Given instruction
Reproduce the records below word for word, leaving out the pictures.

Exercise input
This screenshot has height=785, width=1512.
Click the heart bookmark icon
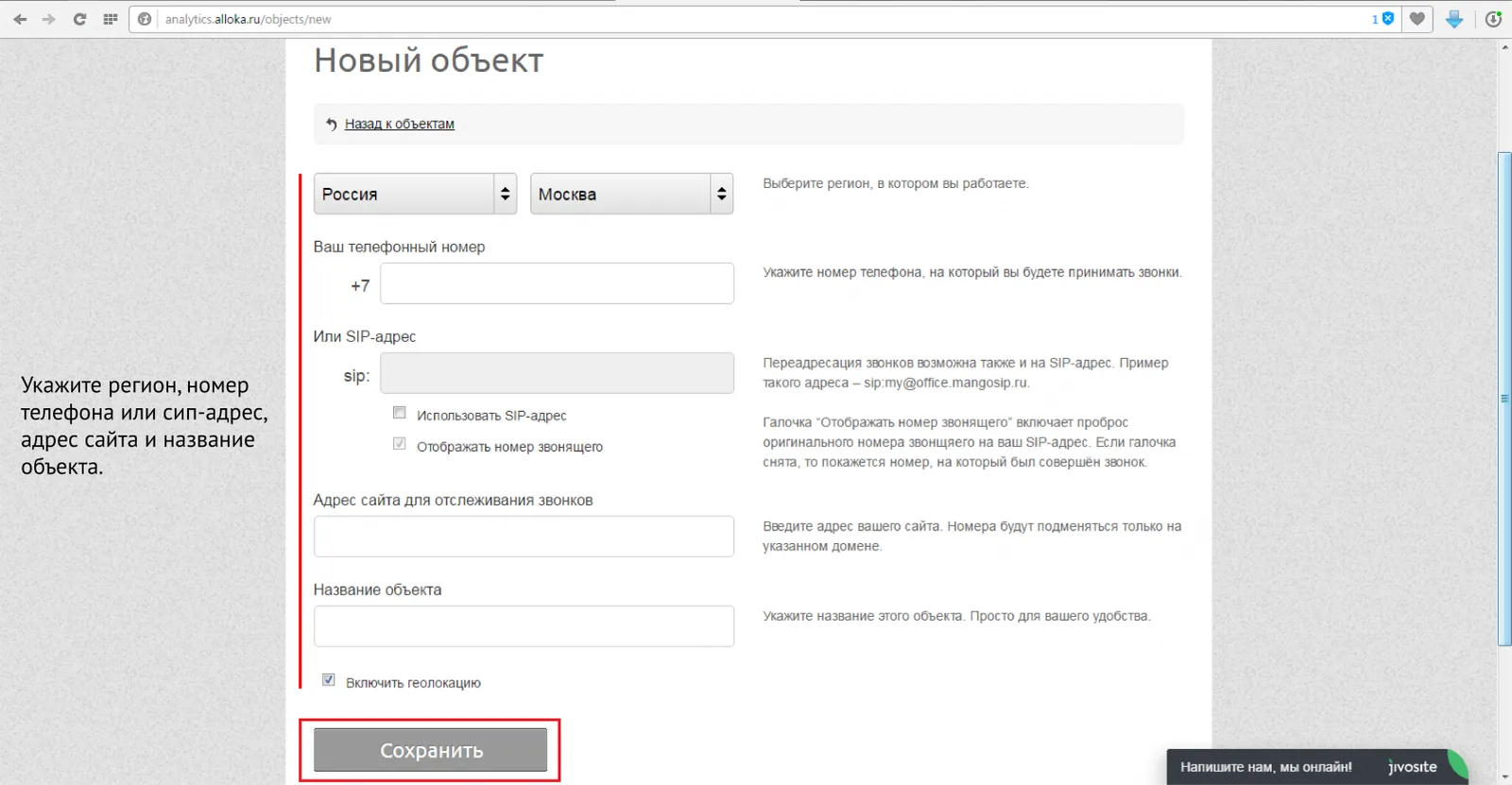point(1417,19)
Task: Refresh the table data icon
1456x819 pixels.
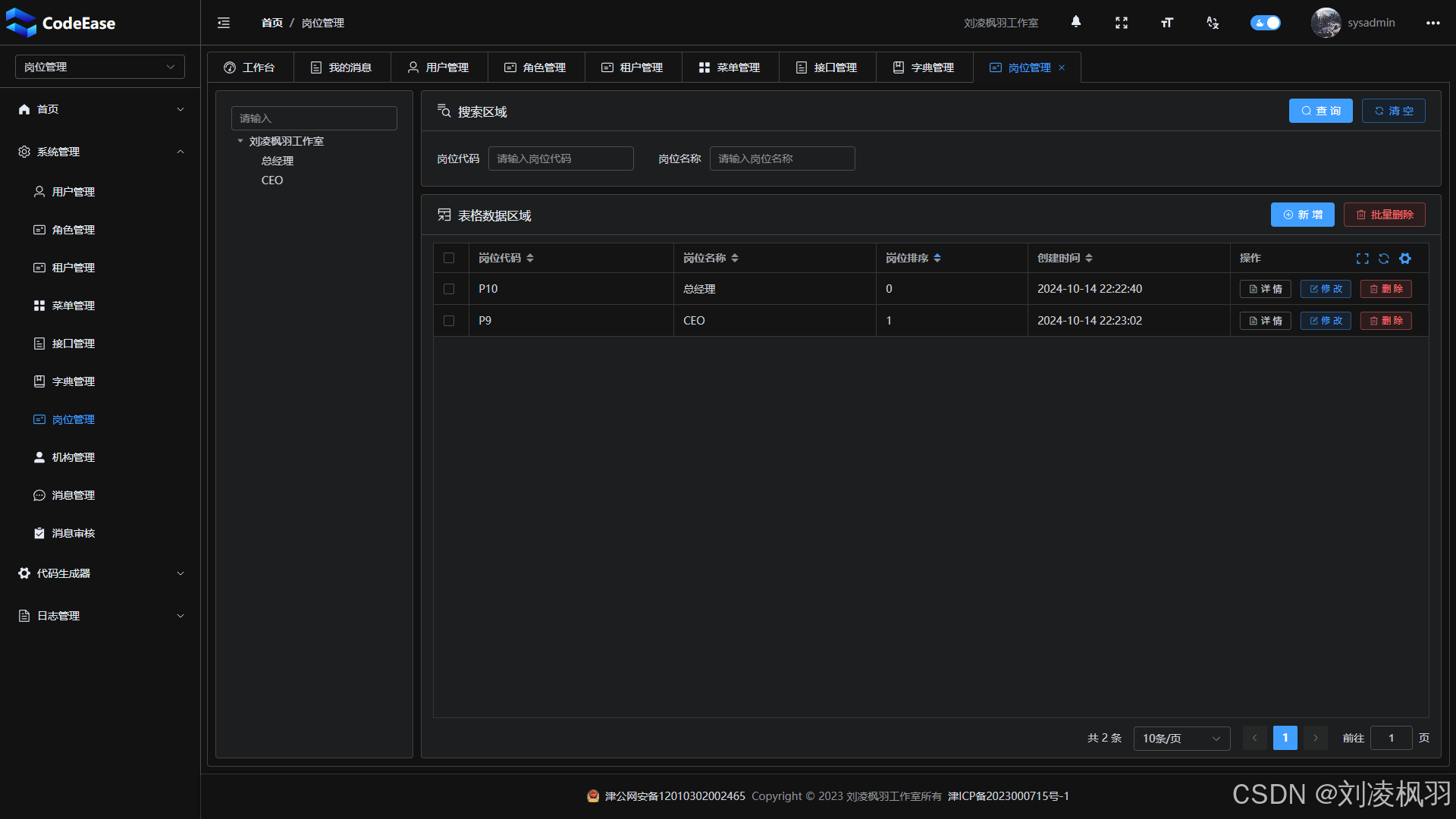Action: [x=1383, y=259]
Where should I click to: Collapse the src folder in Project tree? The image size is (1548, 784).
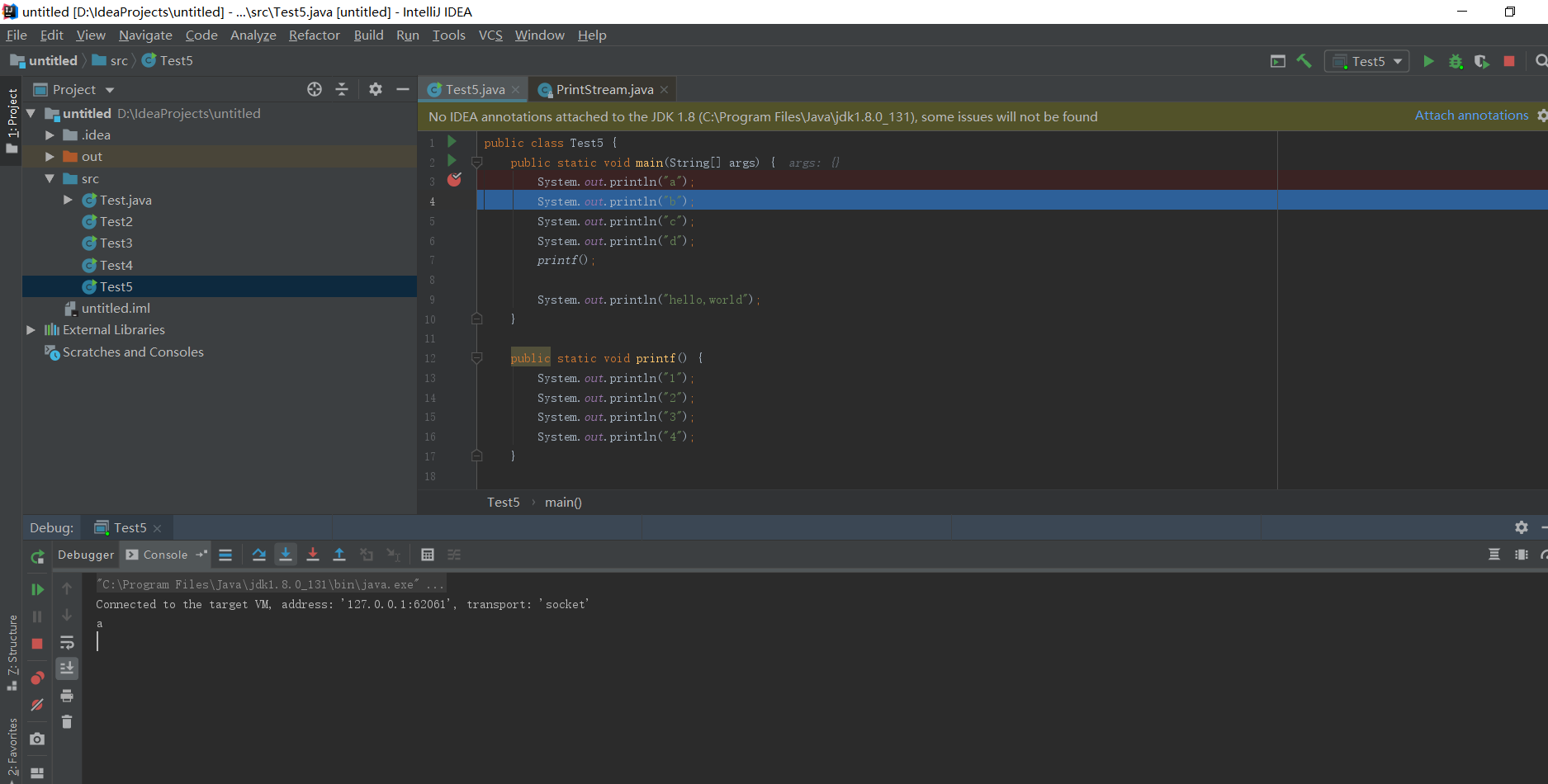coord(50,179)
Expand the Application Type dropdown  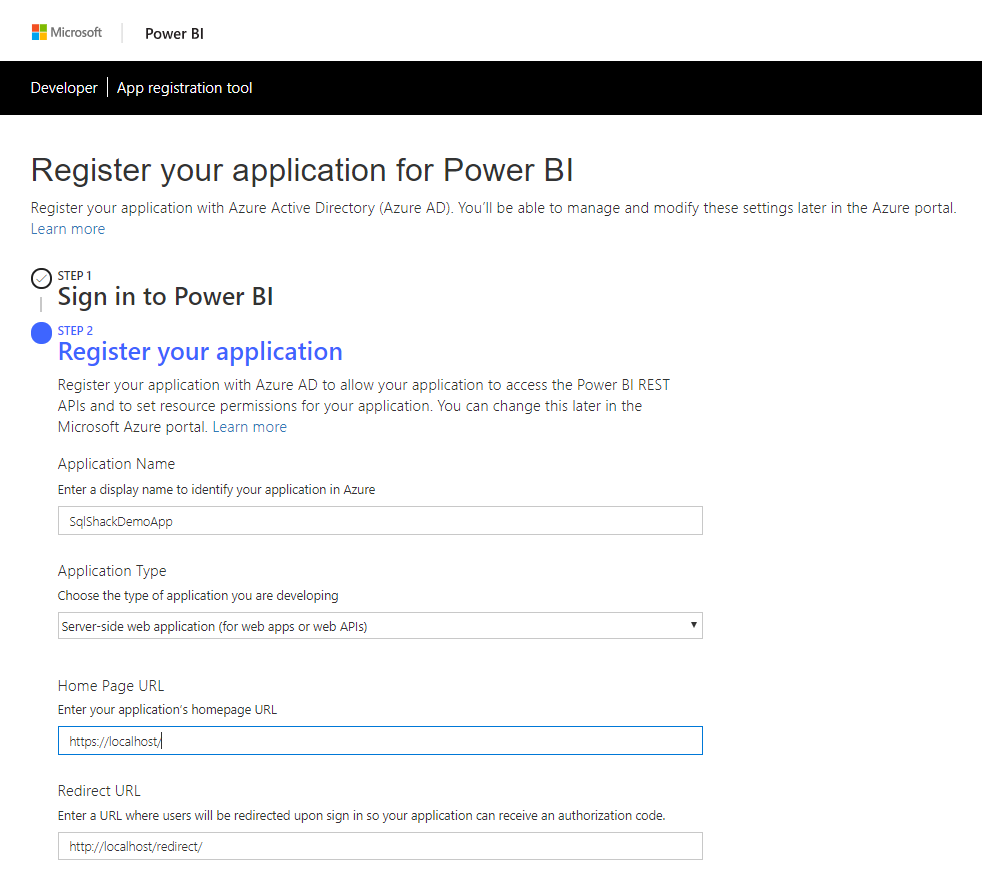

Output for this task
This screenshot has height=785, width=1512.
Click the heart bookmark icon
point(1417,19)
Task: Refresh the table data icon
1456x819 pixels.
Action: [x=1383, y=259]
Where should I click to: Collapse the src folder in Project tree? The image size is (1548, 784).
coord(50,179)
Expand the Application Type dropdown  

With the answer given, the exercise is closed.